Reuters is reporting Third Point, which is trying to change the make-up of the US soup maker’s board in an attempt to instigate radical change – possibly involving a sale of the business – has given Campbell five days to provide it with access to several, typically confidential, documents, pertaining to its recently completed strategic review, its mergers and acquisitions activity and the succession planning for its chief executive role.
In the letter demanding to see the documents, the hedge fund cites a New Jersey statute that gives shareholders the right to review company documents, provided they demonstrate a “proper purpose” for looking at the records.

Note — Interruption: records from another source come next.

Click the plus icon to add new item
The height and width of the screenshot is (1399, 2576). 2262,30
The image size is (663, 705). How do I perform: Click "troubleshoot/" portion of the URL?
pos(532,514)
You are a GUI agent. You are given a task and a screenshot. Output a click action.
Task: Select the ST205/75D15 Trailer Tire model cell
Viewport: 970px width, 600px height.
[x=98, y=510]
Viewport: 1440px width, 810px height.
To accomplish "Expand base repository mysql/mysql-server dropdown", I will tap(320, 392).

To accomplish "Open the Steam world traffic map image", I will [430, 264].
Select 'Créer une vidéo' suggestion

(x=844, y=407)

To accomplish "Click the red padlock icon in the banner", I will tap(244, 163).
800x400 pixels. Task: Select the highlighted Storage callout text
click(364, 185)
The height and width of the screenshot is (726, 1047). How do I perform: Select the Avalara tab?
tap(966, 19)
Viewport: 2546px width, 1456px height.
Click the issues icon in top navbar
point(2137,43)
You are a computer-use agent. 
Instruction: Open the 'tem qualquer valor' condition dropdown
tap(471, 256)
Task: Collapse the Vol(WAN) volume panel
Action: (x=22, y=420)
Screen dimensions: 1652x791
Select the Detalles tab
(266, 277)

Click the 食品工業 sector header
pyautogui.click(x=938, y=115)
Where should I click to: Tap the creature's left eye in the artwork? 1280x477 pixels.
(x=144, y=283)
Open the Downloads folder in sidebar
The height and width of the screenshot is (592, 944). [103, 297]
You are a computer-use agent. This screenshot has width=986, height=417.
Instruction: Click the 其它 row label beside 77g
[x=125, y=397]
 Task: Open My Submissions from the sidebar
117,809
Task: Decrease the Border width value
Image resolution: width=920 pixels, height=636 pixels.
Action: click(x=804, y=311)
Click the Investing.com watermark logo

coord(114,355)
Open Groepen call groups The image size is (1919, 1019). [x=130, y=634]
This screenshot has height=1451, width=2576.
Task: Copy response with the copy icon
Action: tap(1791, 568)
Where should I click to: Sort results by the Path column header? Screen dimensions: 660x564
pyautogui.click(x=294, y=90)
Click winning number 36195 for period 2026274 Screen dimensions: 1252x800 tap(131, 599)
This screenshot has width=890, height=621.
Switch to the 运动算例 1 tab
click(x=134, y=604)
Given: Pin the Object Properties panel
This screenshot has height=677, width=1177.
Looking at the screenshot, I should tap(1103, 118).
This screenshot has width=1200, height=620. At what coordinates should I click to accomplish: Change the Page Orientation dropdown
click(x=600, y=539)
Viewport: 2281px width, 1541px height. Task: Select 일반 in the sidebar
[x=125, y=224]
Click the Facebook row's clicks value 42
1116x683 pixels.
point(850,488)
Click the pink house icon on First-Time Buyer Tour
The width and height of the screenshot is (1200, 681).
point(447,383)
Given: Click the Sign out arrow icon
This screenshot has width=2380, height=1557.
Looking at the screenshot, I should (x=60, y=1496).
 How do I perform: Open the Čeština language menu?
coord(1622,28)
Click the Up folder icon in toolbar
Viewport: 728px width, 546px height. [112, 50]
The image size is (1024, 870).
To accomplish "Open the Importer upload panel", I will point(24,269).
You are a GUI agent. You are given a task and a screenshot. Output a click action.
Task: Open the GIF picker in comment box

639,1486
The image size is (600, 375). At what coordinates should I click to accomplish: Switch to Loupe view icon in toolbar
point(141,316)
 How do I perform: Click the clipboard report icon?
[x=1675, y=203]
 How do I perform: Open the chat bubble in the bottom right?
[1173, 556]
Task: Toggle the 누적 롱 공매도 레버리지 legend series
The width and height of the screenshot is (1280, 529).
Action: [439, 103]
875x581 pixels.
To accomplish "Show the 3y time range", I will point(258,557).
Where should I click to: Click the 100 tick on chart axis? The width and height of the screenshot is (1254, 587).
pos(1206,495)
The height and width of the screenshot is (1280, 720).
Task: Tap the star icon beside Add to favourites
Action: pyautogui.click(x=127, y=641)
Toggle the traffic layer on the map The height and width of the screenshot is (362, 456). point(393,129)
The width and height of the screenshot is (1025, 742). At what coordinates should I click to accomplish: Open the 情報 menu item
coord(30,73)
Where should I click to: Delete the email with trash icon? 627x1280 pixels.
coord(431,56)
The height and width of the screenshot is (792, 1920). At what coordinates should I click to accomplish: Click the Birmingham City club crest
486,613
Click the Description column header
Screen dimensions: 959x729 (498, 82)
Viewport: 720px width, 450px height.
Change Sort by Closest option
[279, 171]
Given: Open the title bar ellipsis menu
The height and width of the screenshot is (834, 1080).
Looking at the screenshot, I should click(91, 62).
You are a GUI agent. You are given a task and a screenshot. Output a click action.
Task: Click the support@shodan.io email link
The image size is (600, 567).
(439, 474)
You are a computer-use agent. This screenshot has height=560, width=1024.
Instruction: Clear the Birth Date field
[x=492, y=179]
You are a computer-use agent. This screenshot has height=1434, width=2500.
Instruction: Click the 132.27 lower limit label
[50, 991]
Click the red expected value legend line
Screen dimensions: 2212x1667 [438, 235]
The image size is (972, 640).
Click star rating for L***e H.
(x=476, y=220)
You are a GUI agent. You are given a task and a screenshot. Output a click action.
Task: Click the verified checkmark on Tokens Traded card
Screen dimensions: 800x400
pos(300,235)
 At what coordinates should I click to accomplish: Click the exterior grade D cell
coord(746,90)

Third Point owns 5.65% of Campbell and has the support of some other shareholders in its attempt to force meaningful change at the company but it faces a hard struggle as descendants of former Campbell chairman John Dorrance own a combined 42% stake in the company.
Today, Campbell sent a letter to shareholders ahead of its annual meeting on 29 November urging them to back the existing board.
The letter summarises the results of its board-led strategy and portfolio review and the “significant actions that are underway to focus Campbell’s portfolio, improve performance and maximise shareholder value”.
It also highlights the “strength and experience” of its directors and management team and discusses why it believes Third Point’s actions are not in shareholders’ best interests.
“Its proposed nominees lack the required skills and expertise to oversee a public company like Campbell and its iconic brands,” it said.
On Monday (1 October) Loeb sought to put more pressure on the Campbell board, insisting the company had been hit by management “blunders” and suggesting it could attract “multiple buyers”.
Loeb’s scrutiny of Campbell came after the Pepperidge Farm snacks and Prego sauces owner announced in May it would review its business, a move made alongside the departure of president and CEO Denise Morrison after seven years at the helm.
Morrison’s exit came after a third-quarter loss, before interest and taxes, of US$475m and a profit warning. Campbell has also struggled to get its sales growing in the US, while there were questions about its December acquisition of US snacks group Snyder’s-Lance.
The recently announced results of its review saw Campbell reveal it will concentrate on its core products and its domestic market while ditching its fresh food and international arms.